● SELECTED PASSAGE:
Typically, a tossed off joke about how slow an internet provider is wouldn’t make much of a ripple. But when “Last Week Tonight” host John Oliver used that punchline on Sunday, he wasn’t just poking fun at AT&T; he was taking the company to task, fully knowing that AT&T’s merger with HBO means he was speaking out against his parent company. (Or as Oliver put it with a giddy sneer, “Business Daddy.”) Even more: he was taking AT&T to ask for supporting Representative Steve King until public scrutiny made them reconsider, scoffing that “of course AT&T didn’t catch on to King’s white nationalism, picking up on clear signals isn’t exactly their forte.”
Oliver pushing back against his parent company so publicly isn’t entirely new; he did an entire segment last year about the dangers of the merger before it became official, and has continued to pepper in pointed jokes since. But by directly calling out AT&T’s business practices, especially in relation to King’s long history of promoting racism, Oliver has made his disdain for his parent company’s practices as stark and clear as possible. Despite the brevity of the joke itself, it represented a far bolder move that he, and more like him, should repeat as often as necessary.

● DATA BLOCK:
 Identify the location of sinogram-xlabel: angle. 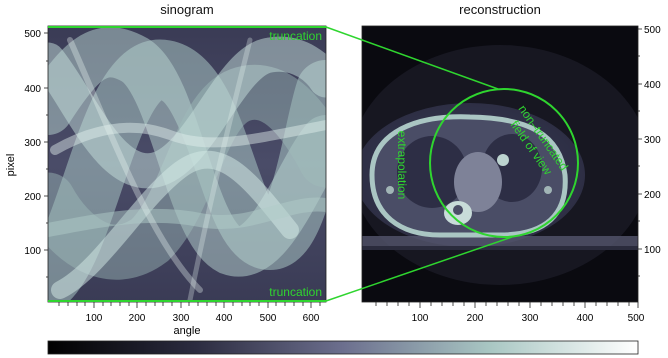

● EXERCISE:
In the passage about John Oliver and AT&T, what nickname does Oliver give his parent company? Rely only on the passage about John Oliver and AT&T.

● WRITTEN ANSWER:
"Business Daddy."